**Task input:**
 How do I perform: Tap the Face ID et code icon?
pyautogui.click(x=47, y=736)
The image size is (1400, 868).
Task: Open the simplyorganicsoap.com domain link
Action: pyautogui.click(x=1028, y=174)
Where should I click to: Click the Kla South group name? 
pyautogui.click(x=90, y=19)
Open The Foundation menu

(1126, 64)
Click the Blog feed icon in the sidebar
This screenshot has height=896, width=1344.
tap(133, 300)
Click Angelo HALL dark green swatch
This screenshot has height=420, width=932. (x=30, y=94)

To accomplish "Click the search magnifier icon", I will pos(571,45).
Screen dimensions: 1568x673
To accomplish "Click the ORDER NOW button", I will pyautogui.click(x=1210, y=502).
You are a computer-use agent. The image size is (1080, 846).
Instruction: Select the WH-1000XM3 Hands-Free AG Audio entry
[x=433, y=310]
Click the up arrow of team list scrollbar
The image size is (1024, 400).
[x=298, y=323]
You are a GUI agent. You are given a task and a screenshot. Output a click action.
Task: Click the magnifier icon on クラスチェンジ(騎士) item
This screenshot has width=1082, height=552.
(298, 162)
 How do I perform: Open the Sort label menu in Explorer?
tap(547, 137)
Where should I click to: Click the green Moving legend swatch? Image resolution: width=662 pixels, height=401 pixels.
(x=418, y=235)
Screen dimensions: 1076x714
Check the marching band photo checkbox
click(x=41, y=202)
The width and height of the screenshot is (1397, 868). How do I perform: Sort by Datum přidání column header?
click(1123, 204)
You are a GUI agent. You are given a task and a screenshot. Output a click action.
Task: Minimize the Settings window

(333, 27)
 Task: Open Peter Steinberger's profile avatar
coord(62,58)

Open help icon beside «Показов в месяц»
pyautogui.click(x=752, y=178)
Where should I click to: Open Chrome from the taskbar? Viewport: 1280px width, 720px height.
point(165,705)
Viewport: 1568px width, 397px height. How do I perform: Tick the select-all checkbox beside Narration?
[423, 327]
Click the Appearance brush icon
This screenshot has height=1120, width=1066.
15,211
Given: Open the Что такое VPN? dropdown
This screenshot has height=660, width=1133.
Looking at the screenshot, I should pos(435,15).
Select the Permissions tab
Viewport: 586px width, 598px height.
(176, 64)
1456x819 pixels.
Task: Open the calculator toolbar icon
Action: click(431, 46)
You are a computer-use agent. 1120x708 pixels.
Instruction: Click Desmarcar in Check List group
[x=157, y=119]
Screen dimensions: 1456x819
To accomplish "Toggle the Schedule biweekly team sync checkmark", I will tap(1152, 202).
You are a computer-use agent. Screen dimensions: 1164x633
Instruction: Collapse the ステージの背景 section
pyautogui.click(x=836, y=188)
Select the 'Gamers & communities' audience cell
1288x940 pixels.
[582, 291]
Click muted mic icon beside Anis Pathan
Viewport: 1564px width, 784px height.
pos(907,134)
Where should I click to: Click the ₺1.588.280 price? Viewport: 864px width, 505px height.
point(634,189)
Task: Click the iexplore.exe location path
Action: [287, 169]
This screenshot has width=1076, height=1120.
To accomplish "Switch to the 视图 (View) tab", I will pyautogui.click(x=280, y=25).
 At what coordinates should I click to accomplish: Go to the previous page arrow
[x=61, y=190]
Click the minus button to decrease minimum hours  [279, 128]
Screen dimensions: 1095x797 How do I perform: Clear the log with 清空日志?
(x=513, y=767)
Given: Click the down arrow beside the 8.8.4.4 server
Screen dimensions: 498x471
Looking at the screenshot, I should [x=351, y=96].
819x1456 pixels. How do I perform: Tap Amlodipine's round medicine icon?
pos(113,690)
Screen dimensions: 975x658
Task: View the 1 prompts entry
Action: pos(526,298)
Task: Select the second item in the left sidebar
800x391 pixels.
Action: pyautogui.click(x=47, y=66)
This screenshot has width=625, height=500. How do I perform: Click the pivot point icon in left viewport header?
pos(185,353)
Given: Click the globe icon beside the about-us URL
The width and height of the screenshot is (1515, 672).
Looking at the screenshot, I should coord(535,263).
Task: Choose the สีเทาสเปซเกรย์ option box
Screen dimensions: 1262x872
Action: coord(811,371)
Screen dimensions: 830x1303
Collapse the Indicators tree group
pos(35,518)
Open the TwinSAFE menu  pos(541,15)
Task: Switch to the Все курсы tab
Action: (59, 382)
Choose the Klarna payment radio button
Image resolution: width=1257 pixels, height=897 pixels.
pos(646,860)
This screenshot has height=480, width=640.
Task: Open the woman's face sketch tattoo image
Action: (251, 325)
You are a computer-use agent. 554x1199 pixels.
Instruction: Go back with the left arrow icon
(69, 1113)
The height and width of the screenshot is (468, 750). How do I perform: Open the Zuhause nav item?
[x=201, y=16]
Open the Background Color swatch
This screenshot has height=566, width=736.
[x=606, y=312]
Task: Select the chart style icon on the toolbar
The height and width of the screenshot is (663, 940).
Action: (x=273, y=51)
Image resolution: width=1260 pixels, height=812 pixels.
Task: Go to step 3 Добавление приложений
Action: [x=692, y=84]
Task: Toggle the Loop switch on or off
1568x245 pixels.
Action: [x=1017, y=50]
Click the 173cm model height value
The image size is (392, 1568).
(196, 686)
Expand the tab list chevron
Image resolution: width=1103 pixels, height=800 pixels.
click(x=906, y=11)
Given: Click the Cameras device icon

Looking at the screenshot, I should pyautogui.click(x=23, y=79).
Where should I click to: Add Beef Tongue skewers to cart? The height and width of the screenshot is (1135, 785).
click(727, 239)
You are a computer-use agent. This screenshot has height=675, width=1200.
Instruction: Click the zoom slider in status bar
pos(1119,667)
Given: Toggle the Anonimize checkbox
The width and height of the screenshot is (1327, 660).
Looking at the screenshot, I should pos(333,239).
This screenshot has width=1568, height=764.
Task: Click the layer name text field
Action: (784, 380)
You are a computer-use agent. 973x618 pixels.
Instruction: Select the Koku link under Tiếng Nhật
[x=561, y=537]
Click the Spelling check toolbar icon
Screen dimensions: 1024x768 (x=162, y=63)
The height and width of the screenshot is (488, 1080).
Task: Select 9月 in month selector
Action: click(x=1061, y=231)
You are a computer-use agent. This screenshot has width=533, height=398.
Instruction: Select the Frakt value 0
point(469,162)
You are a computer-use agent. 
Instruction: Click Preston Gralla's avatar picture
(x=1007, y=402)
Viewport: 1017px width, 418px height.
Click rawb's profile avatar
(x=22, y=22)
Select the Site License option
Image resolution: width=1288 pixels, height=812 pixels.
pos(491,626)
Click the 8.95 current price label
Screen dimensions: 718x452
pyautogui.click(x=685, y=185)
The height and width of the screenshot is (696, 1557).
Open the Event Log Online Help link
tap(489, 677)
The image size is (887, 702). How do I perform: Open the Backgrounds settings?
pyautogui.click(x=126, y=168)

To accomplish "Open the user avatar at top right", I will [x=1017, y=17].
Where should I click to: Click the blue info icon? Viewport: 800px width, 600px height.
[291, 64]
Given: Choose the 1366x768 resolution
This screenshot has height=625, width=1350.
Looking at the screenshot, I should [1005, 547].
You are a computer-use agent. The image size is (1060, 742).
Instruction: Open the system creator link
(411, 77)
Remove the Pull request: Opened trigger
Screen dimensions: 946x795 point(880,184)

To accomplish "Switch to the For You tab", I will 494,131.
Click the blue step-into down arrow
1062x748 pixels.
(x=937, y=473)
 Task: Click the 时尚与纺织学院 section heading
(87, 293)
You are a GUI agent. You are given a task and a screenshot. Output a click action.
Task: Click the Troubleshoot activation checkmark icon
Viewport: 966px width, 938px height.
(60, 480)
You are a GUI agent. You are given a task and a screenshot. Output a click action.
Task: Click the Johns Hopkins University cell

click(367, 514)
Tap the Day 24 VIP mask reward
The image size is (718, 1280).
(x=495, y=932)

**Exercise requirements:**
Return the line where "Viewport: 1017px width, 418px height." appears, then every line after it to the end of the listing, all exactly as written.

**Written response:**
Viewport: 1017px width, 418px height.
Click rawb's profile avatar
(x=22, y=22)
Select the Site License option
Image resolution: width=1288 pixels, height=812 pixels.
pos(491,626)
Click the 8.95 current price label
Screen dimensions: 718x452
pyautogui.click(x=685, y=185)
The height and width of the screenshot is (696, 1557).
Open the Event Log Online Help link
tap(489, 677)
The image size is (887, 702). How do I perform: Open the Backgrounds settings?
pyautogui.click(x=126, y=168)

To accomplish "Open the user avatar at top right", I will [x=1017, y=17].
Where should I click to: Click the blue info icon? Viewport: 800px width, 600px height.
[291, 64]
Given: Choose the 1366x768 resolution
This screenshot has height=625, width=1350.
Looking at the screenshot, I should [1005, 547].
You are a computer-use agent. The image size is (1060, 742).
Instruction: Open the system creator link
(411, 77)
Remove the Pull request: Opened trigger
Screen dimensions: 946x795 point(880,184)

To accomplish "Switch to the For You tab", I will 494,131.
Click the blue step-into down arrow
1062x748 pixels.
(x=937, y=473)
 Task: Click the 时尚与纺织学院 section heading
(87, 293)
You are a GUI agent. You are given a task and a screenshot. Output a click action.
Task: Click the Troubleshoot activation checkmark icon
Viewport: 966px width, 938px height.
(60, 480)
You are a GUI agent. You are given a task and a screenshot. Output a click action.
Task: Click the Johns Hopkins University cell

click(367, 514)
Tap the Day 24 VIP mask reward
The image size is (718, 1280).
(x=495, y=932)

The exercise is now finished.